Oireachtas Joint and Select Committees
Thursday, 19 December 2013
Joint Oireachtas Committee on Jobs, Enterprise and Innovation
IDA Ireland: Discussion with Chairman Designate
12:50 pm
Mr. Frank Ryan:
I suppose one could say the same for when I went to Enterprise Ireland ten years ago. I was an insider of development agencies. It did not stop us doing a complete root-and-branch review of how Enterprise Ireland engages. The results are there to be seen. We have an indigenous sector now that is performing and that is increasingly fit for purpose and can win contracts against global competitors on an ongoing basis. It has never stopped me from asking the hard questions. Only by asking the hard questions does one get insight.
One of the hard questions the Deputy raised is this issue about 80% of the FDI coming from the United States of America. It is a key issue. My view on it is this. In the markets where one is strong, one must stay strong. The United States is a market that is enormously important from the point of view of FDI, trading opportunities for Irish companies and tourism.
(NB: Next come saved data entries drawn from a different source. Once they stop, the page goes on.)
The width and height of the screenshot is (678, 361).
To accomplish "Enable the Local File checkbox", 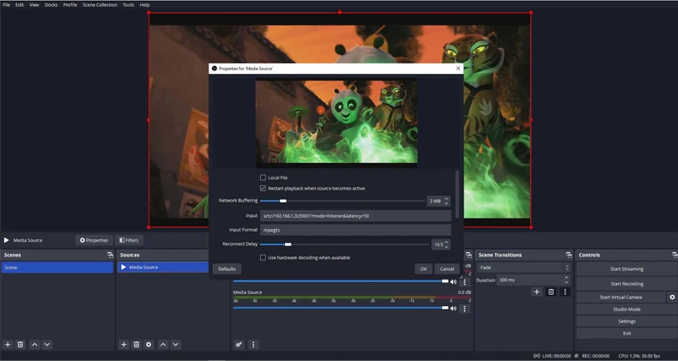I will tap(263, 177).
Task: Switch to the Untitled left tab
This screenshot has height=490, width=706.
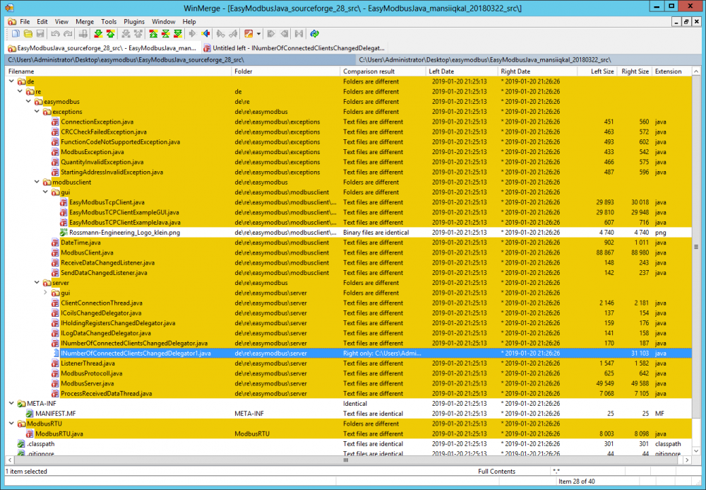Action: pyautogui.click(x=294, y=48)
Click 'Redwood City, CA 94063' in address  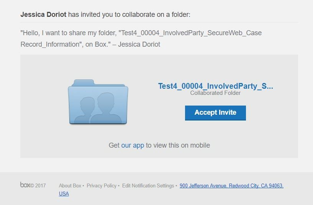click(x=256, y=185)
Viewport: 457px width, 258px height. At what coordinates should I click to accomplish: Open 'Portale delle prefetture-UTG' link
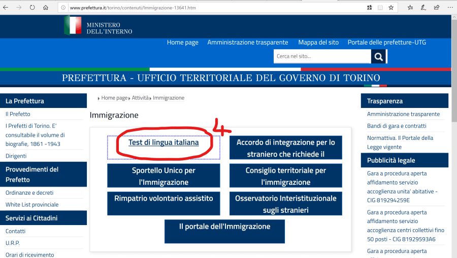[x=386, y=43]
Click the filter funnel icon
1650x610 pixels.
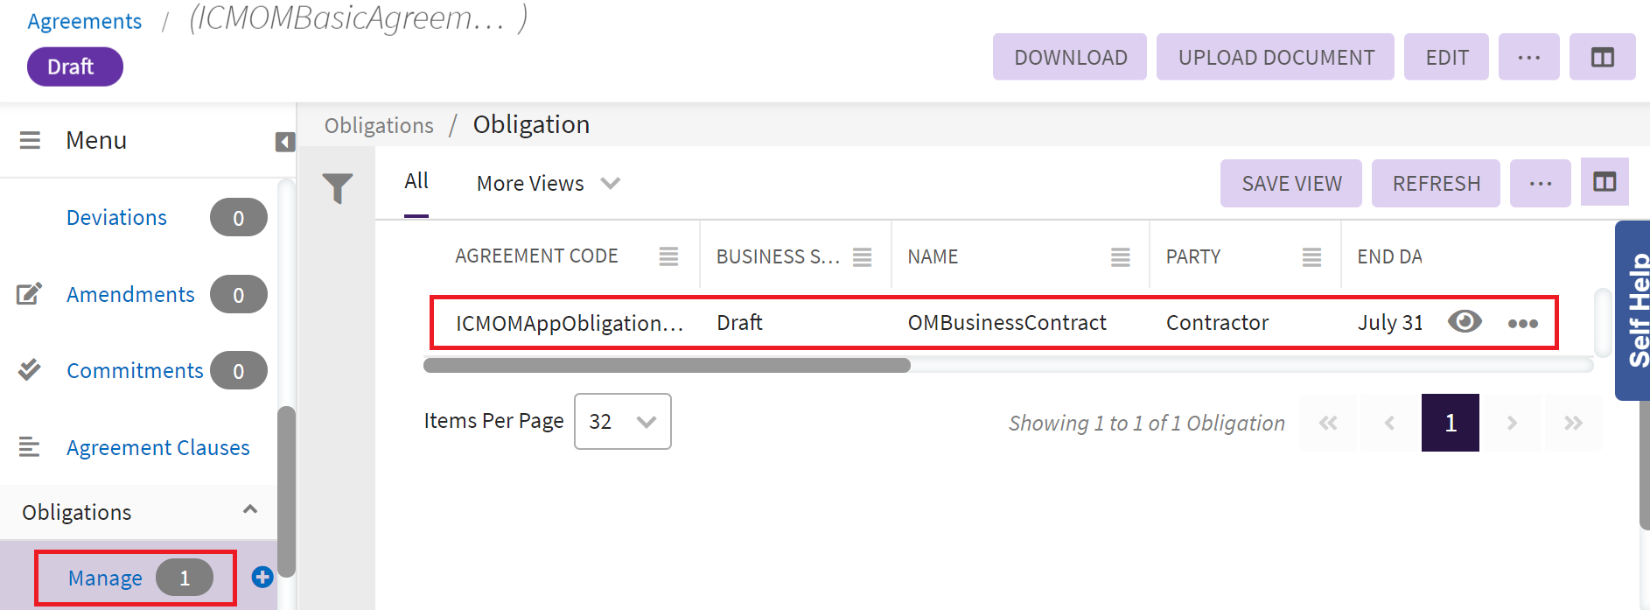click(337, 187)
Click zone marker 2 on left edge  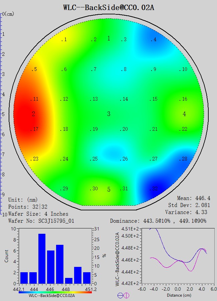click(33, 114)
Most of the overseas companies that have established here have a mandate from their parent companies in EMEA as it is termed - Europe, the Middle East and Africa. We may need to discuss with those companies opportunities to broaden their mandate here. Traditionally, that is the mandate that this part of the world gets in terms of subsidiaries being established.
The world has changed, and has changed dramatically in the past five years while we have been dealing with our own significant challenges here at home. By 2030 at the latest, China will be the largest economy in the world. Brazil is of enormous strategic importance going forward because it is the only country on its own that can feed China. The vast majority of the oil that still remains in the world is located across the Eurabian peninsula. Russia will heat western Europe in terms of gas supplies. Our world here in Ireland has changed dramatically and the new IDA strategy will not be a voyage to the past. It has to be a voyage into the future and in developing new forms of FDI with the regions of the world that are growing fastest.
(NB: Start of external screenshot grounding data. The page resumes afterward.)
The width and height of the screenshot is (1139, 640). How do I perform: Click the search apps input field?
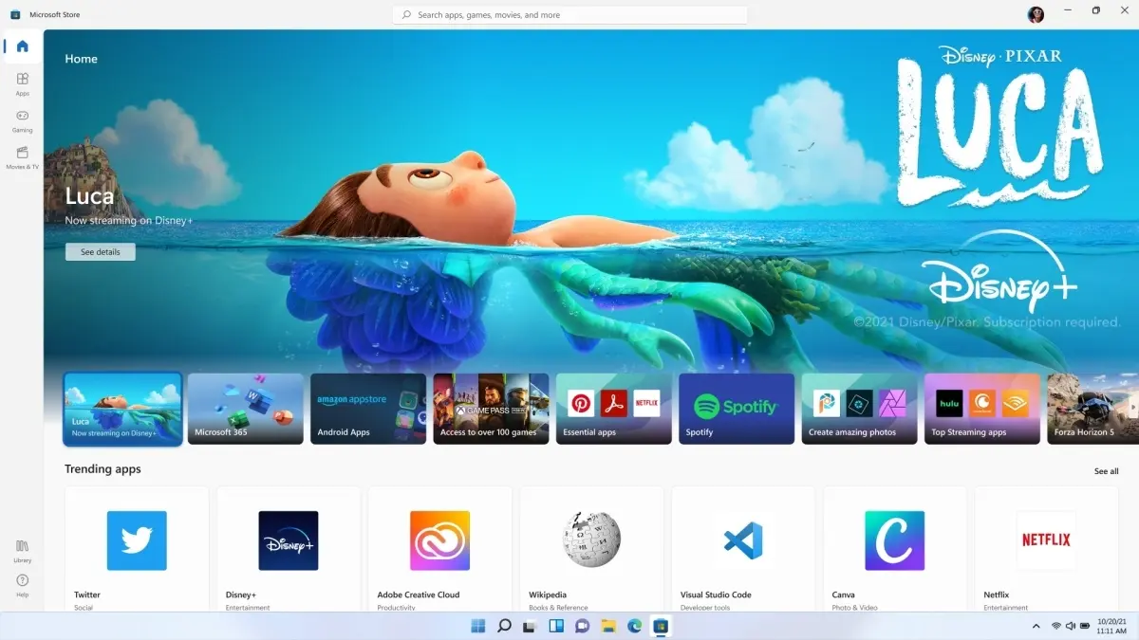pos(570,15)
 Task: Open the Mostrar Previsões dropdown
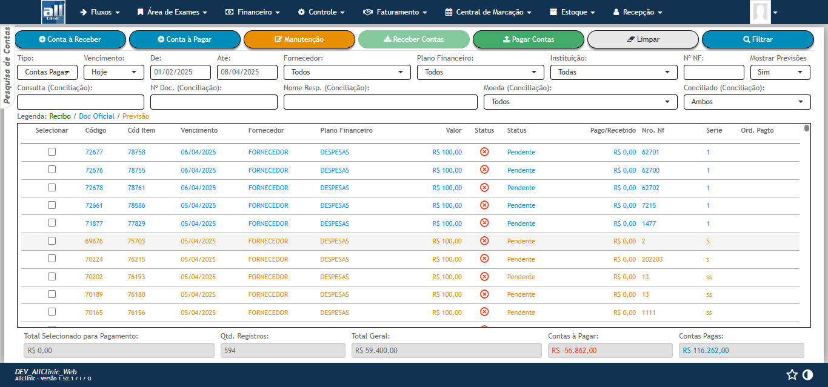[x=780, y=72]
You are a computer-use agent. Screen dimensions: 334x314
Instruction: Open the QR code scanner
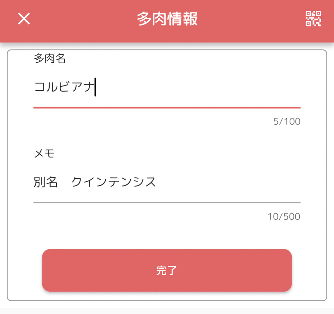pyautogui.click(x=313, y=19)
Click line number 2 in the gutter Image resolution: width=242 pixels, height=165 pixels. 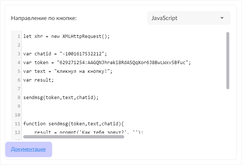[x=18, y=45]
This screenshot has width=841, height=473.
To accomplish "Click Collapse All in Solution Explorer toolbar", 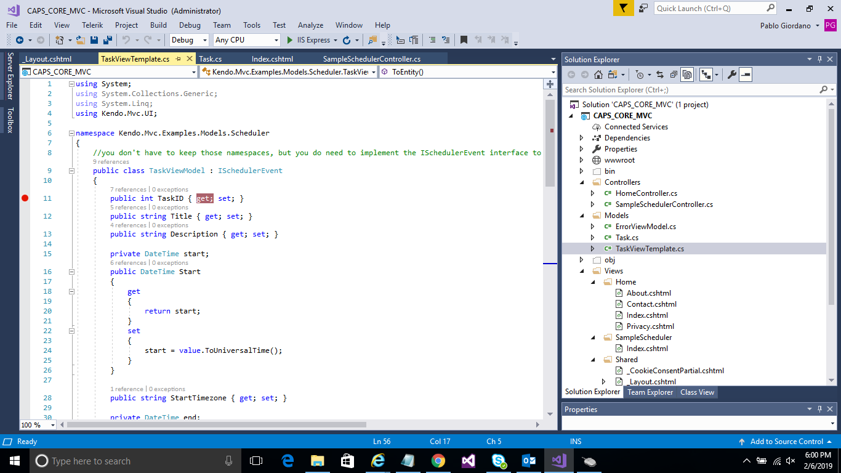I will [x=674, y=75].
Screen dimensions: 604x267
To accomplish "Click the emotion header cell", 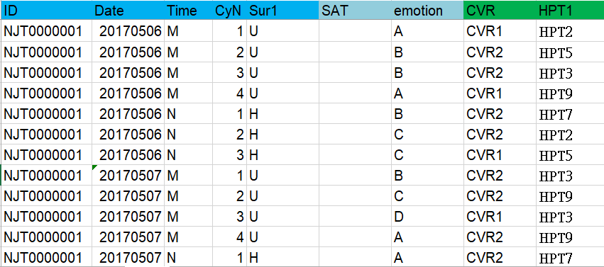I will tap(427, 11).
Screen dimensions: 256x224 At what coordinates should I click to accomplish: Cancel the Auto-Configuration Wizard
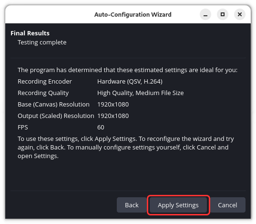click(227, 205)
I am delighted Senator Quinn is here. You gave me my first job as a kid in Dundalk. I was a box-boy in your supermarket and I learned a lot from you and from watching you. You had a very innovative style of management which was clear even then, and even to a kid like myself carrying boxes of groceries to cars. It was a long time ago. My first paycheck from you was for £1 and 10 shillings, which was very important at the time.